Subject: RE: BS: Heed heat.
Why once when we were working on this old nasty coal tar pitch roof an the heat was getting so bad that when we tried to cut it up with axes the axe just sunk seven an' half inches into a pool of black gum & it took 4 men to move the handles back & forth, the axe handles they just broke. We was sweatin so bad that around the holes cut by the axes ponding water was starting to build up. After a while we was standing ankle deep in salt sweat, the water cooler was dry for all of us soaking our T-shirts in it an wrapping our heads with them just to keep from burning up & with us soaking our eyes. Coal tar pitch gives off sulfur fumes & burns your eyes bad. Now it always been an unwritten rule that once you open up a roof nobody goes home until the roofs finished & tight.

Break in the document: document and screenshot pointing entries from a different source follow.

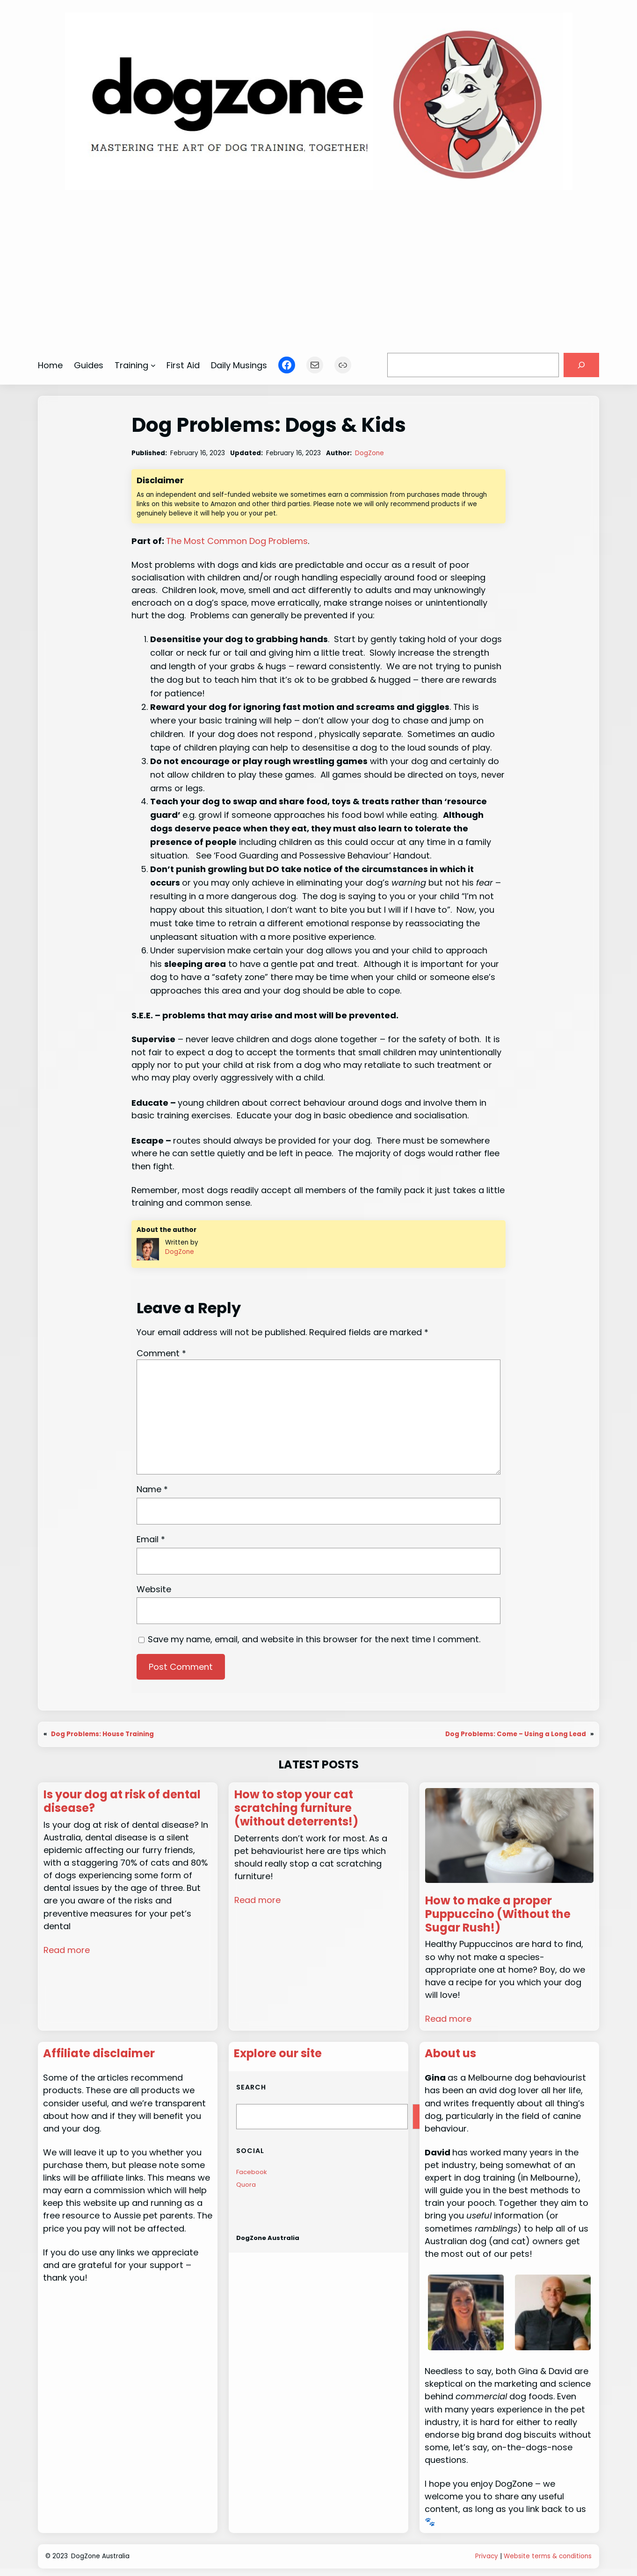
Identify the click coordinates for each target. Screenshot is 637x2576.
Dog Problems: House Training (102, 1734)
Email (151, 1539)
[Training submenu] (153, 365)
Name (152, 1489)
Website (154, 1589)
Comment (161, 1353)
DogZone (369, 453)
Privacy (486, 2556)
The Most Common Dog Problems (237, 541)
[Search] (581, 365)
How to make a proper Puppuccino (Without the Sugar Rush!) (498, 1914)
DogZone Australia (267, 2237)
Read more (66, 1950)
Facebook (251, 2172)
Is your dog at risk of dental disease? (122, 1801)
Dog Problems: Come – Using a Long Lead (515, 1734)
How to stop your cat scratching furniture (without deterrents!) (296, 1808)
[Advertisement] (318, 266)
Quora (246, 2184)
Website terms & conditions (548, 2556)
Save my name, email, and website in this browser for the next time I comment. (314, 1639)
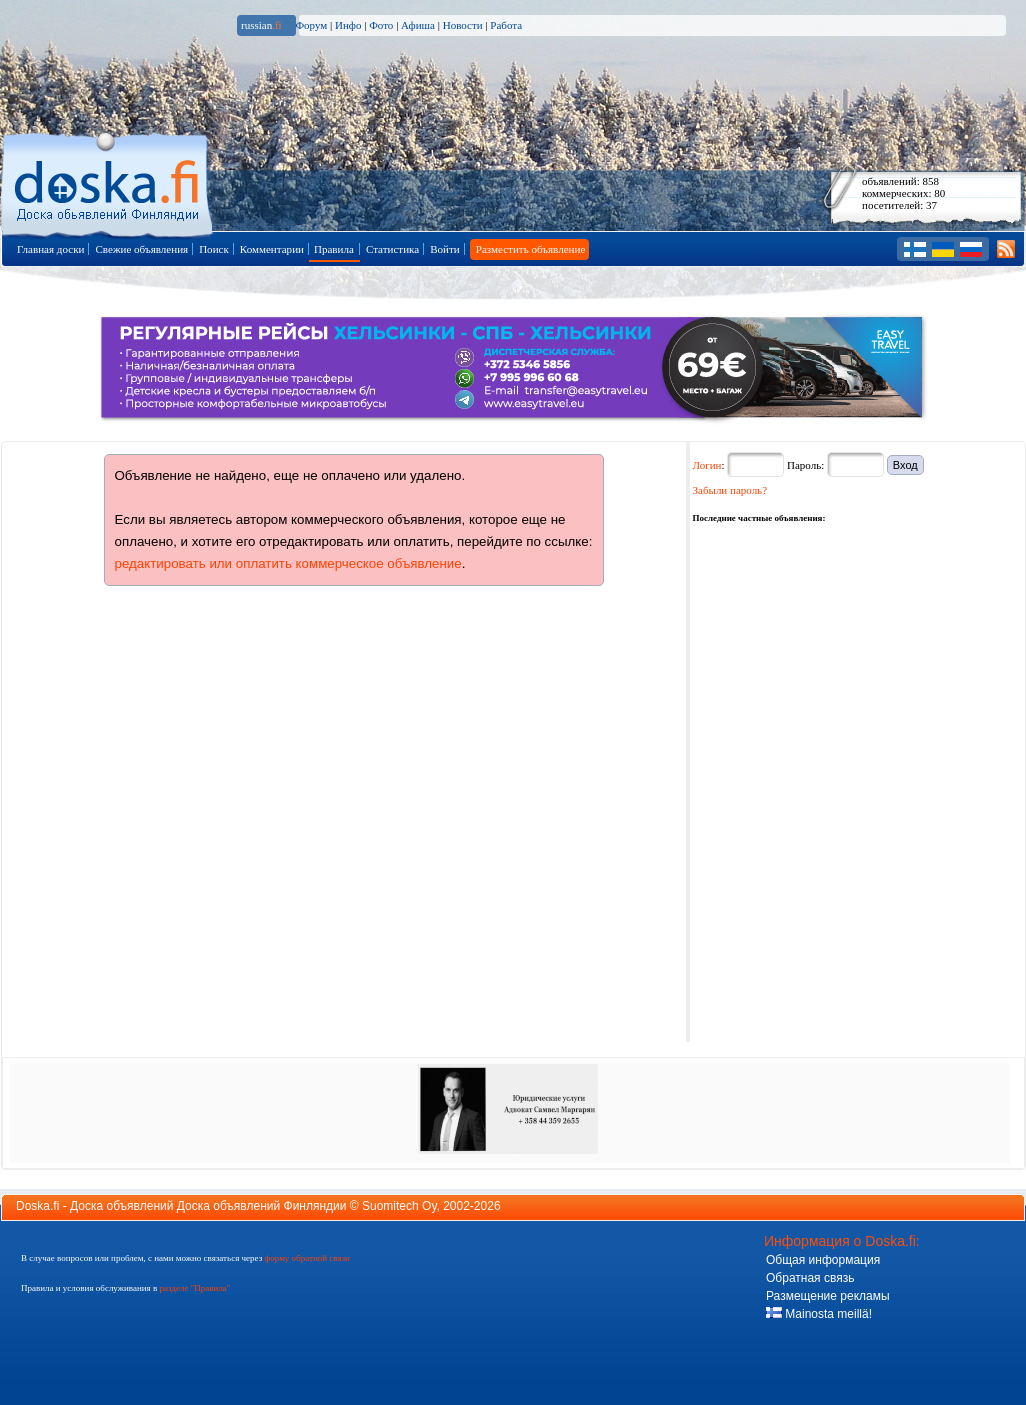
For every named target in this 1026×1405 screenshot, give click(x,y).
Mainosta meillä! (819, 1314)
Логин (707, 465)
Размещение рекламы (828, 1296)
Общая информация (823, 1260)
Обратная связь (810, 1278)
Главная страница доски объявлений (108, 181)
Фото (381, 25)
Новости (463, 25)
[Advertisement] (843, 651)
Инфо (348, 25)
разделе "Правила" (194, 1288)
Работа (506, 25)
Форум (311, 25)
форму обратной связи (306, 1258)
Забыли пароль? (730, 490)
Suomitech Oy (399, 1206)
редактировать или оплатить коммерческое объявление (288, 563)
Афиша (418, 25)
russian (261, 25)
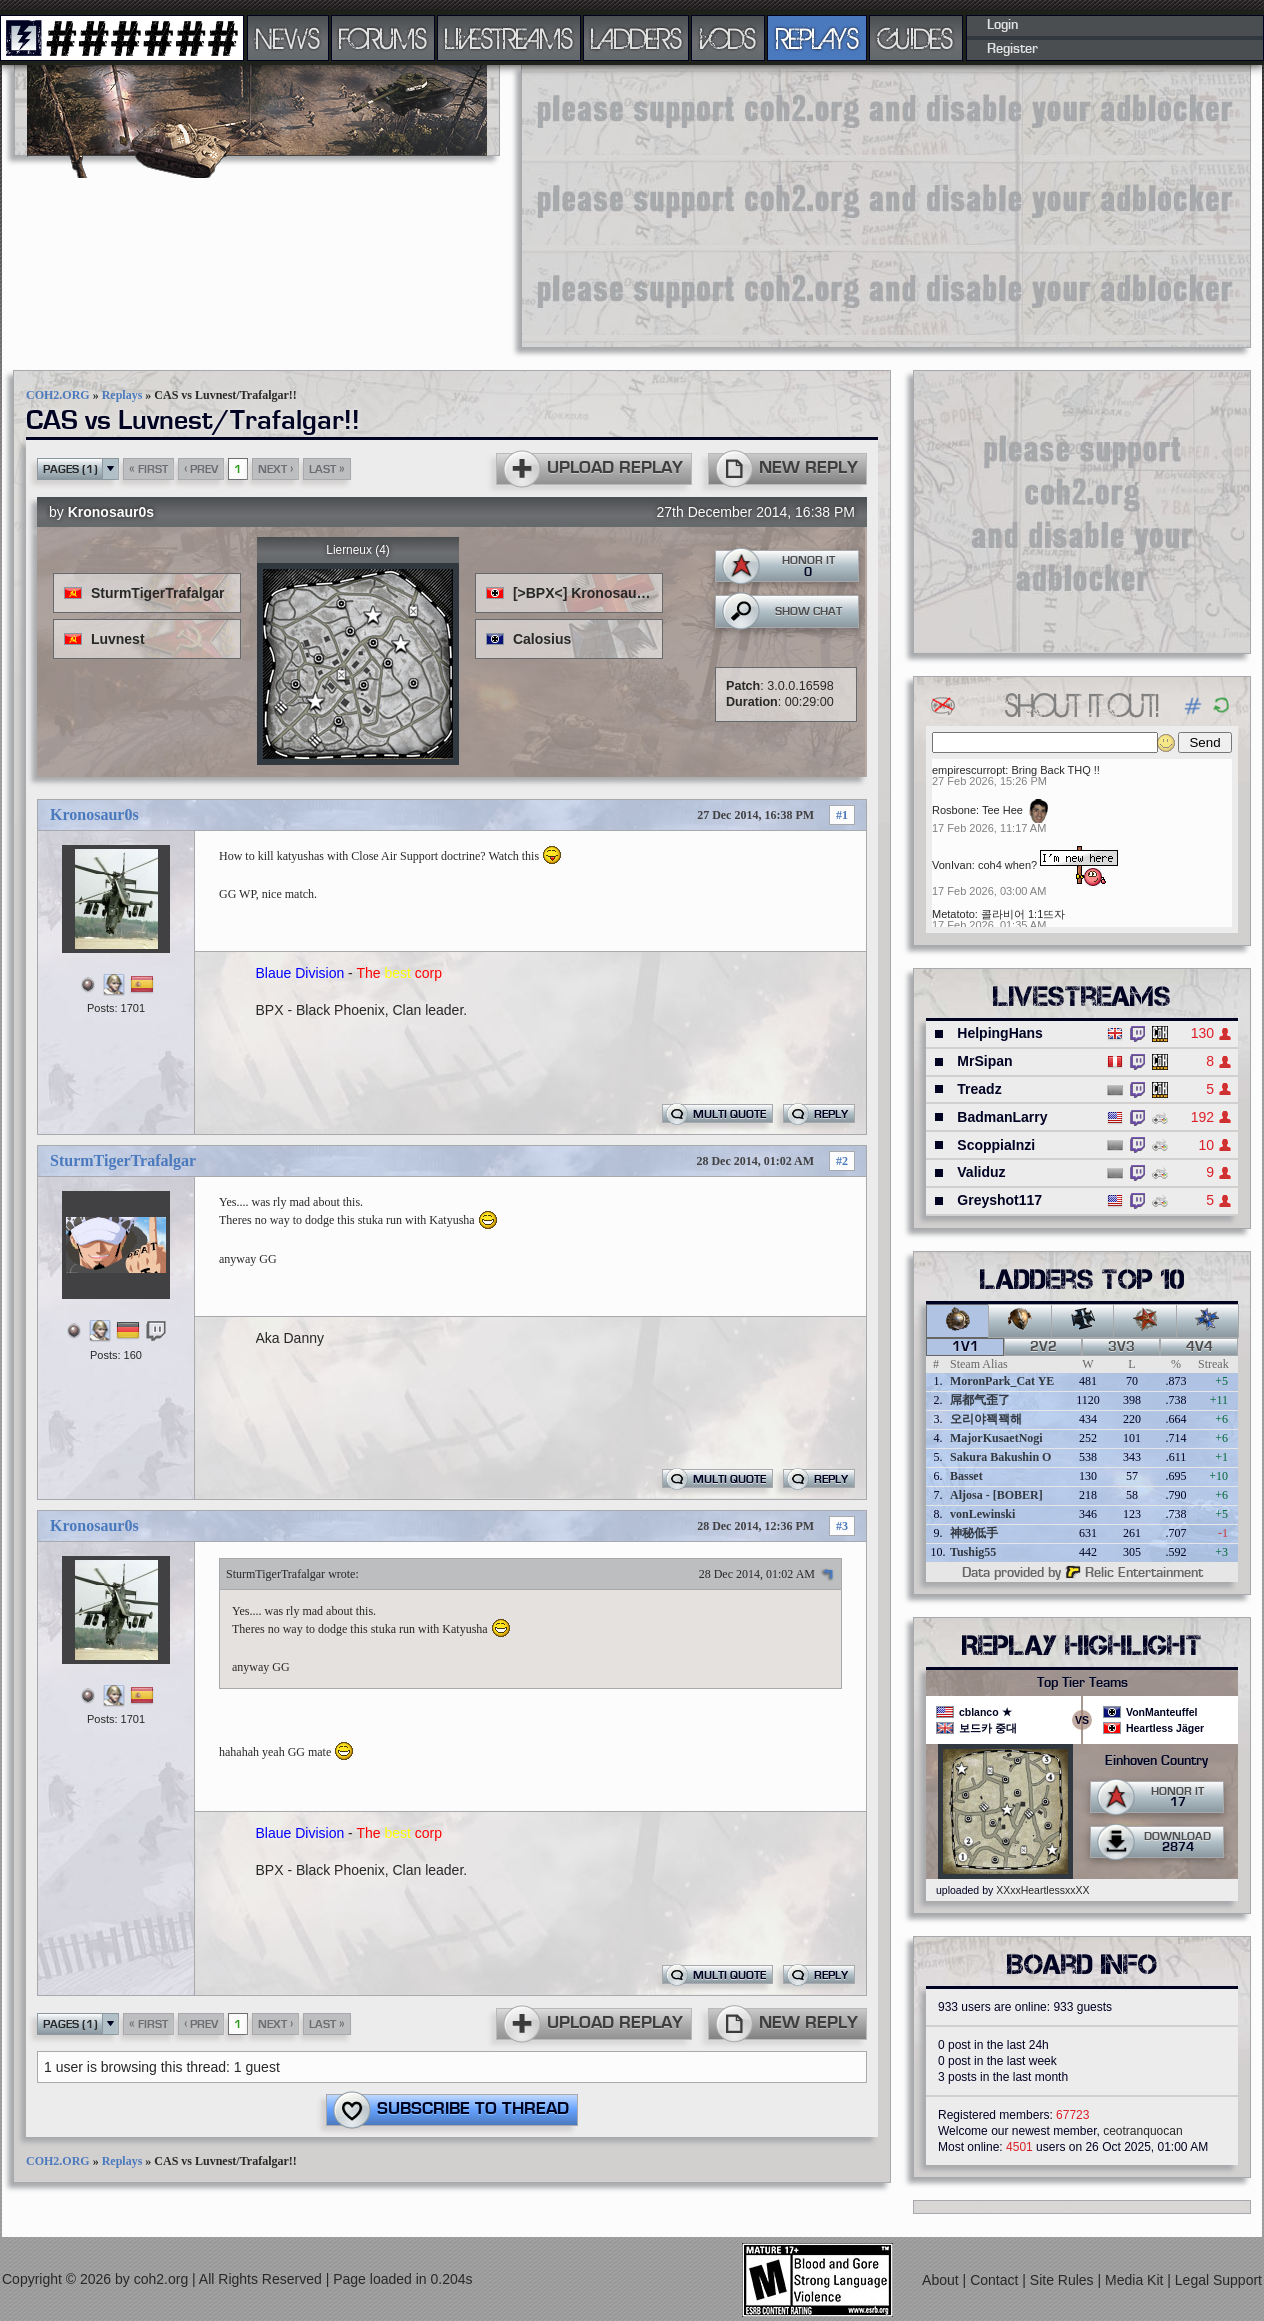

Well we were threaten mutiny & murder our aces were getting redder than the sun & twice as hot but rules were rules besides walking off the roof once opened could get you blackballed. Meanwhile, guys were still working in the middle of that sweat puddle trying to pull the axe heads out when suddenly with a woash & a suck the axe heads pooped out. Well the the coal tar pitch was so soft with the heat, (we'd normally heat it up in a kettle to 450 degrees, regular tar 525 to work it) that the holes caused by he axes just filled back in on themselves with running pitch & we noticed that none of the sweat water was leaking into the building. Like a flash we all looked at each other with the same light bulbs going on over all our heads. The roof wasn't open & was tight after all. Yup, we all quit work for the day, it was 102 on the gound but the temp on the roof we never did know cause the roof thermometer only went as high as 120 (it's always beeen a known fact that the temp on the roof is usually a min of 15 degrees higher than on the ground). Anyway, when I got home my wife asked me if we'd take the kids to the beach & lay about in the sand.

Always have lots of water & gator-aide, (leck-er-lites or some such things). Have an aloe plant handy for the burns, an keep your head covered, cold & wet with a soaked T-shirt, preferably someone else's.